The hexagon, which measures 20,000 miles in diameter, is a six-sided jet stream of intense winds. A storm with such regular geometry has never been seen in the solar system before, yet research led by the Planetary Sciences Group has solved the mystery of how the phenomenon operates.
While studying the planet's bizarre geometric pattern, astronomers also discovered how often Saturn rotates - the only planet in which the rotation period is unknown.
What is Saturn's hexagon?
Launched in 1977, Nasa's Voyager 1 and 2 spacecraft passed by Jupiter and Saturn before continuing towards interstellar space. They passed Saturn in the early 1980s, which is located approximately 1,500 million km from the Sun.
The spacecraft observed an unusual, hexagon-shaped structure in the planet's uppermost clouds, surrounding its north pole.
The shape remained virtually static, in relation to the planet's overall rotation which was unknown.
Inside the hexagon, a scene of chaos was captured by probes inside the Voyager.
Clouds were being dragged along by 400km per hour winds inside the hexagon, which researchers have described as a "jet stream".
What do we know now?
Thirty years later, which is the equivalent of one Saturn year (the time the planet takes to orbit the Sun), researchers from the Polytechnic University of Valencia and the University of the Basque Country have revealed the hexagon is stable.
By measuring the positions of the hexagon vertices, researchers have determined that the storms movement remains extremely stable.
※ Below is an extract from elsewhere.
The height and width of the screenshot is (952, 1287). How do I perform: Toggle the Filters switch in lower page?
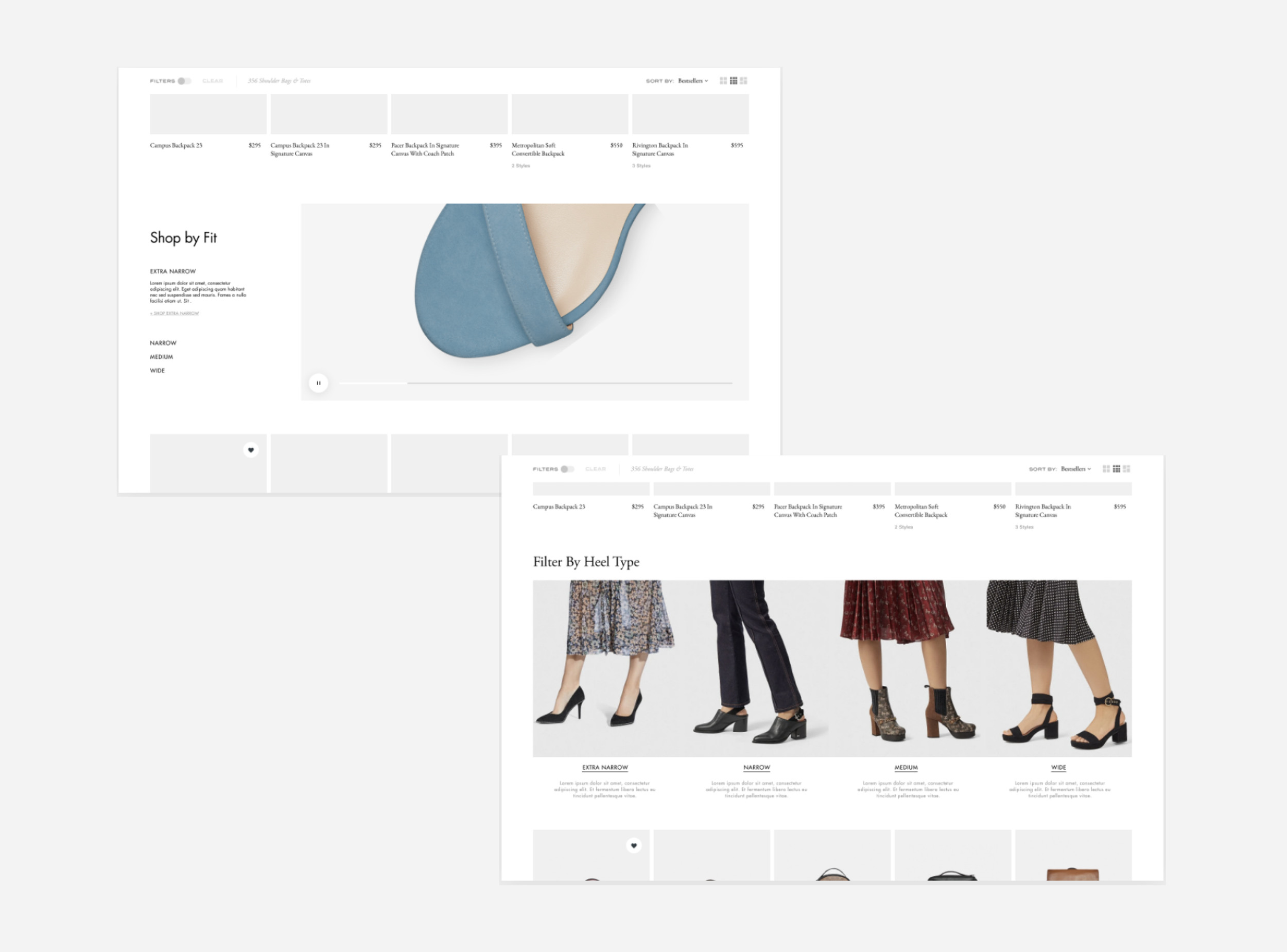coord(567,469)
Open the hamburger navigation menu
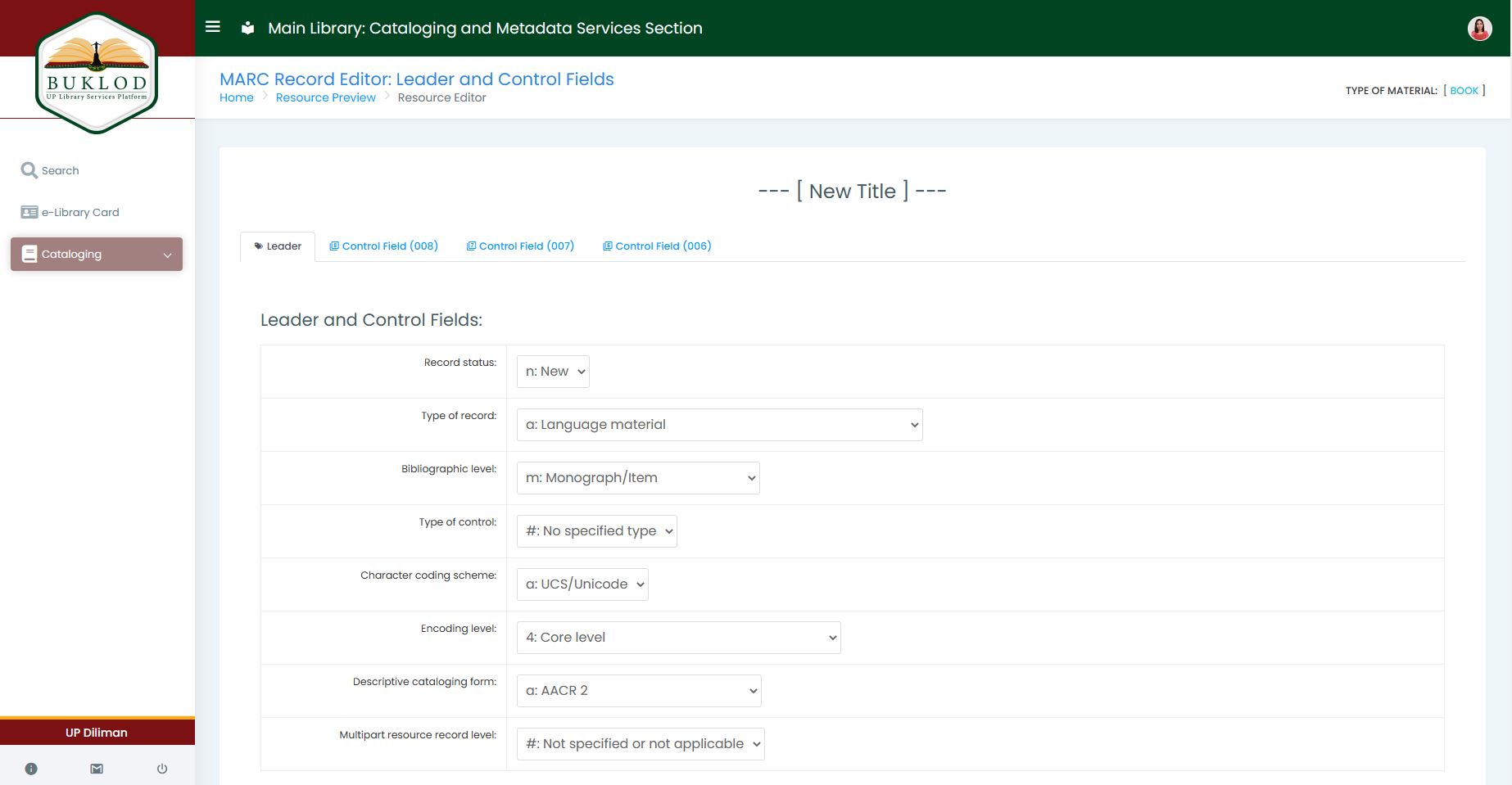This screenshot has height=785, width=1512. (212, 27)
The results also showed that the jet stream remained unchanged, on the basis of cloud movement.
Researchers suggest that the hexagon and its stream are the manifestation of a Rossby wave, giant meander in high-altitude winds which have a major influence on weather. Such phenomena manifest in the mid-latitudes of Earth, in which the jet stream meanders from west to east, bringing systems of areas of low pressure and anticyclones which we have been seeing regularly on weather maps.
For the study, the teams used images taken from Earth between 2008 and 2014. The images were taken by the astronomical cameras PlanetCam and Astralux. Images were also obtained by the Cassini spacecraft, which has been orbiting Saturn since 2004.
Saturn's polar atmosphere undergoes intense seasonable variations with long polar nights lasting around seven years, due to the planet's tilt of around 27 degrees. After the polar nights comes 23 years of illumination.
Yet the seasonal variations do not affect the hexagon and its jet stream, proving that both are part of an extensive wave, rooted in Saturn's atmosphere.
What is the link between the jet stream and the planet's rotation?
Agustín Sánchez-Lavega, head of the Planetary Sciences research group, said that on Saturn "the hexagonal wavy motion of the jet stream is expected to be propagated vertically and reveal to us aspects of the planet's hidden atmosphere".
This, in turn, reveals more about the rotation period of the planet, which was previously unknown.
Sánchez-Lavega explained: "The movement of the hexagon could therefore be linked to the depths of Saturn, and the rotation period of this structure, which, as we have been able to ascertain, is 10 hours, 39 minutes and 23 seconds, could be that of the planet itself."
The research was published in Geophysical Research Letters.